REQUIREMENT 1:
In the market review, what year-end Fed funds rate did the futures market imply at the start of the year?
EXCERPTED PASSAGE START
Jul 6, 2022
• Asset markets have a poor quarter
• Equity losses focused on tech and economic sensitive sectors
• Investment grade bonds maintain the momentum of losses seen in Q1
• High yield and Emerging market debt performs likely equity with heavy losses
• Investors move into the third quarter fearing recession and hoping that central bankers will go easy.
The end of last week drew curtains on what was a tumultuous quarter of negative returns for most asset classes. We continue to believe that the world is facing a structural shift in risks. It is no longer that case that a well-behaved inflation will allow central banks to provide virtually fee liquidity to pump up asset prices. The market, despite the recent poor returns, is pricing in a cyclical dip with a recovery in 2023. The jury is out.
First Half Economic Backdrop
In the first half the key change in sentiment amongst economists and central bankers has been the marked deterioration in their outlook for inflation. As Chart 1 shows, inflation has continued to significantly surprise to the upside through the first half of 2022. Interestingly though forecasters have been late in pressing the warning button about their outlook for growth. In fact, growth surprises have only just recently started turning negative. Nevertheless, as the quarter ended, markets heaved a sigh of relief as authorities in China, encouraged by the recent spate of upbeat economic data, considered more widespread support for the economy. The stringent lockdowns in major cities such as Beijing and Shanghai that appear to be abating, boosting sentiment, and helping set the stage for a much-anticipated growth revival.
Chart 1: Economic surprise indices for inflation and growth
Note: Economic surprise indices show the degree to which economic data comes in above or below expectations.
The second quarter saw a steady pattern of downgrades to global growth forecasts by most of the major forecast groups including the IMF and World Bank.
Chart 2: Consensus growth forecasts for 2022 have only recently been cut back markedly
The marked difference between the second and the first quarter was the substantial increase in the number of people concerned about the risk of a recession. Indeed, Google searches for the term recession increased to a fever pitch in the second half of June (Chart 3). And the ‘R’ word has figured more prominently in central banks’ statements recently.
Chart 3: Google searches for the term recession
With central bankers increasingly turning hawkish in their monetary policy stance to rein in inflation, the fears of a potential US or global recession have grown recently. Virtually every major central bank has increased interest rates or signalled that they may markedly increase policy rates in the coming months. The futures market has gone from implying a year-end Fed funds rate of 0.8% at the start of the year to building in a US policy rate of 3.3% currently.
EXCERPTED PASSAGE END
RECORDS SUPPLIED START
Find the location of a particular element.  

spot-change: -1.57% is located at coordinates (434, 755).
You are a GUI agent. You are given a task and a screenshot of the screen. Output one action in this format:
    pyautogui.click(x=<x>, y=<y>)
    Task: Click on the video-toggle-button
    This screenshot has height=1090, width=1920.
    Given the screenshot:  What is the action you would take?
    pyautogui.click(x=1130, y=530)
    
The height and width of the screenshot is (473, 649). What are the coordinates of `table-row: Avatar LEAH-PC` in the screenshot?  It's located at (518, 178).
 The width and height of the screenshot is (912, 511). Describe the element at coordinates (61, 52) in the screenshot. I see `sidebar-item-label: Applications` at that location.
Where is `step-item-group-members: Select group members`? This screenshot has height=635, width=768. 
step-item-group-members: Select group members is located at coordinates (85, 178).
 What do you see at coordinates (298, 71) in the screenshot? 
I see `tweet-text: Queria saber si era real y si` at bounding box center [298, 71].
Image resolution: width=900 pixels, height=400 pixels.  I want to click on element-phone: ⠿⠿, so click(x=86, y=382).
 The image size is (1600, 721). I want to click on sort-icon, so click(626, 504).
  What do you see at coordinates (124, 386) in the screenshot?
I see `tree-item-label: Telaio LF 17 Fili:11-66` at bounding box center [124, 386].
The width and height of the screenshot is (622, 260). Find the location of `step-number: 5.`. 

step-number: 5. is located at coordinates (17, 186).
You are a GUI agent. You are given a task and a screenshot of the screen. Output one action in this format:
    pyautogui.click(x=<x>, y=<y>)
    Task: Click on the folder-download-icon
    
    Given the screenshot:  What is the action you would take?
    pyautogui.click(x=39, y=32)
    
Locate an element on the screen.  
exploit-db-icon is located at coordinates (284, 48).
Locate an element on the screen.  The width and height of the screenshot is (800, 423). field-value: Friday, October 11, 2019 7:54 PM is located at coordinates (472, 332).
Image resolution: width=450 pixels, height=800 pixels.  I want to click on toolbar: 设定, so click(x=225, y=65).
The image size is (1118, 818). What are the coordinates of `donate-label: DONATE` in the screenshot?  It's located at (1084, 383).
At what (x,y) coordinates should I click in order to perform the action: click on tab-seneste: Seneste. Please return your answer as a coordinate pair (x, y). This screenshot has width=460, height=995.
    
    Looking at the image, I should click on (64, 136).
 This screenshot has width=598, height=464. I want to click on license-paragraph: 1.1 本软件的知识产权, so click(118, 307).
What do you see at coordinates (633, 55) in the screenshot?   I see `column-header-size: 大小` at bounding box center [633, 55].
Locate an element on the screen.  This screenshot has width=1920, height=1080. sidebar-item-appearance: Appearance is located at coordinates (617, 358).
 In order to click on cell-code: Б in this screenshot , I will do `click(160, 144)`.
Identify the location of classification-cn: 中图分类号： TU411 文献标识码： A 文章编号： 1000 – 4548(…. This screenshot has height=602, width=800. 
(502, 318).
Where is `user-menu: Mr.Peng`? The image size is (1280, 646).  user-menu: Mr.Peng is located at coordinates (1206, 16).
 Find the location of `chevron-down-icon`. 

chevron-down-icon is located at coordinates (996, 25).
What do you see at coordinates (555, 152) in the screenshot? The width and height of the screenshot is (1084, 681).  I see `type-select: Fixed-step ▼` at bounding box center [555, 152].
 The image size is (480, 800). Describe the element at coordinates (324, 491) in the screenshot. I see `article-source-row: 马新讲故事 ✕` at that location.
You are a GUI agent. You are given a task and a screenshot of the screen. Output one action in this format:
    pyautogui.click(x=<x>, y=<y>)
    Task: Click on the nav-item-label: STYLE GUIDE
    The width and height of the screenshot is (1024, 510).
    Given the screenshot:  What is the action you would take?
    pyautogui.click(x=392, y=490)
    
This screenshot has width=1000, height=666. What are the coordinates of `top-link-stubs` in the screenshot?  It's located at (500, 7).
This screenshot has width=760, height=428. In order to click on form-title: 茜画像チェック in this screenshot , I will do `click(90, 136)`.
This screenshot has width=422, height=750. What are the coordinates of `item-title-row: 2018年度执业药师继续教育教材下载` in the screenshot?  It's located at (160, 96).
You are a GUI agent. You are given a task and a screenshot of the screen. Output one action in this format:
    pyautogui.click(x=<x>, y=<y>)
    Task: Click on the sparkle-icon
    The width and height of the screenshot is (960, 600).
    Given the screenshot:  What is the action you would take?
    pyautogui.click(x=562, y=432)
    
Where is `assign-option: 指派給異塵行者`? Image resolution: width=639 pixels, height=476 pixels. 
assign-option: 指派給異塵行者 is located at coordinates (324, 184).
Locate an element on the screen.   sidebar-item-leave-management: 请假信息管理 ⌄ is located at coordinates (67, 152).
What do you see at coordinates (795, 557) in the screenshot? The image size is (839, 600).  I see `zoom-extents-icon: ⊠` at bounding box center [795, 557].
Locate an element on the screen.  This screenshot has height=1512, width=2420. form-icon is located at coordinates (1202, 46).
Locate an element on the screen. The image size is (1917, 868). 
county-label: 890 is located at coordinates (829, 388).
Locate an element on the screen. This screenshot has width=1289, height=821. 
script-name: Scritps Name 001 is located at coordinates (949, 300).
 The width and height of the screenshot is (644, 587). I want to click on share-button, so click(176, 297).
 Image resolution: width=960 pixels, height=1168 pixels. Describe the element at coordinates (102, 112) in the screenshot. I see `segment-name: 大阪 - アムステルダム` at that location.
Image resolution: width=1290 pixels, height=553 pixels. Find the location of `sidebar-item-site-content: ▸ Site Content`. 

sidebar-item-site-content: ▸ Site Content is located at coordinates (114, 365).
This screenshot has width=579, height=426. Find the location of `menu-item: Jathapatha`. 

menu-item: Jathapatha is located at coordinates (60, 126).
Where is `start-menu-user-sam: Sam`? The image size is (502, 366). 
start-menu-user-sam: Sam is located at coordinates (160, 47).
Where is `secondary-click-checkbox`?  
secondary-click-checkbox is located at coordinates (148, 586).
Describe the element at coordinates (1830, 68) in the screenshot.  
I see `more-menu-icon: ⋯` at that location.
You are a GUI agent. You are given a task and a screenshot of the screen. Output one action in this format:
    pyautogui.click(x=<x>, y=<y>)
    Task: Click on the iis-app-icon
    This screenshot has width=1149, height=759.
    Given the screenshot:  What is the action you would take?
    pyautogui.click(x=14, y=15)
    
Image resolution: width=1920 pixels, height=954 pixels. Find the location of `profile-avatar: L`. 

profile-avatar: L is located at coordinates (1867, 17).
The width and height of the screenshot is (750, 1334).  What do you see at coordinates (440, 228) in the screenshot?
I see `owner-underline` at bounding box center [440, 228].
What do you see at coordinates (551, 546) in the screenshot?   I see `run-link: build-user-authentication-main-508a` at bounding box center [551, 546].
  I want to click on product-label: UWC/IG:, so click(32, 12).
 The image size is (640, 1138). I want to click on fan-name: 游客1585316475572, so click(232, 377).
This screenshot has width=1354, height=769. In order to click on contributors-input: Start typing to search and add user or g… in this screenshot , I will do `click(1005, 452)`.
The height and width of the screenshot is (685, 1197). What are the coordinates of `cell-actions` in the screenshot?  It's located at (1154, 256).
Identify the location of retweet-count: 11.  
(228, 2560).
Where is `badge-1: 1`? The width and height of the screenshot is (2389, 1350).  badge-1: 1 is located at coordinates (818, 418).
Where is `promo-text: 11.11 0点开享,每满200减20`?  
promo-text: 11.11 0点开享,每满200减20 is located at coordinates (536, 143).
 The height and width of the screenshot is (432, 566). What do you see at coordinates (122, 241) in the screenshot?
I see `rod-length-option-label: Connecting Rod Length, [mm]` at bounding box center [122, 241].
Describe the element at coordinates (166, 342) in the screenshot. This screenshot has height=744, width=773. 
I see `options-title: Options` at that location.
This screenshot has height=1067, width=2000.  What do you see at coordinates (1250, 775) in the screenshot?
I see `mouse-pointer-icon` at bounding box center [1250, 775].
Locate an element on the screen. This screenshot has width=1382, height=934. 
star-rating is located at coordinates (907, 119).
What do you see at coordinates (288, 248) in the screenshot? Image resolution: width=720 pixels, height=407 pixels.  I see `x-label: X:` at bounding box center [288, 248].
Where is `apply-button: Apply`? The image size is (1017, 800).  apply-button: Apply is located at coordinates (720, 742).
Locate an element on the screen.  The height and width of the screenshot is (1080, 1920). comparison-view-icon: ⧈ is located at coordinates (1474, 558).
RECORDS SUPPLIED END
REQUIREMENT 2:
From the stored items, reproduce the entries from the line containing "Image resolution: width=1920" to the line containing "center [122, 241].", both ends included.

ANSWER SPACE 1:
0.8%

ANSWER SPACE 2:
Image resolution: width=1920 pixels, height=954 pixels. Find the location of `profile-avatar: L`. 

profile-avatar: L is located at coordinates (1867, 17).
The width and height of the screenshot is (750, 1334).  What do you see at coordinates (440, 228) in the screenshot?
I see `owner-underline` at bounding box center [440, 228].
What do you see at coordinates (551, 546) in the screenshot?   I see `run-link: build-user-authentication-main-508a` at bounding box center [551, 546].
  I want to click on product-label: UWC/IG:, so click(32, 12).
 The image size is (640, 1138). I want to click on fan-name: 游客1585316475572, so click(232, 377).
This screenshot has width=1354, height=769. In order to click on contributors-input: Start typing to search and add user or g… in this screenshot , I will do `click(1005, 452)`.
The height and width of the screenshot is (685, 1197). What are the coordinates of `cell-actions` in the screenshot?  It's located at (1154, 256).
Identify the location of retweet-count: 11.  
(228, 2560).
Where is `badge-1: 1`? The width and height of the screenshot is (2389, 1350).  badge-1: 1 is located at coordinates (818, 418).
Where is `promo-text: 11.11 0点开享,每满200减20`?  
promo-text: 11.11 0点开享,每满200减20 is located at coordinates (536, 143).
 The height and width of the screenshot is (432, 566). What do you see at coordinates (122, 241) in the screenshot?
I see `rod-length-option-label: Connecting Rod Length, [mm]` at bounding box center [122, 241].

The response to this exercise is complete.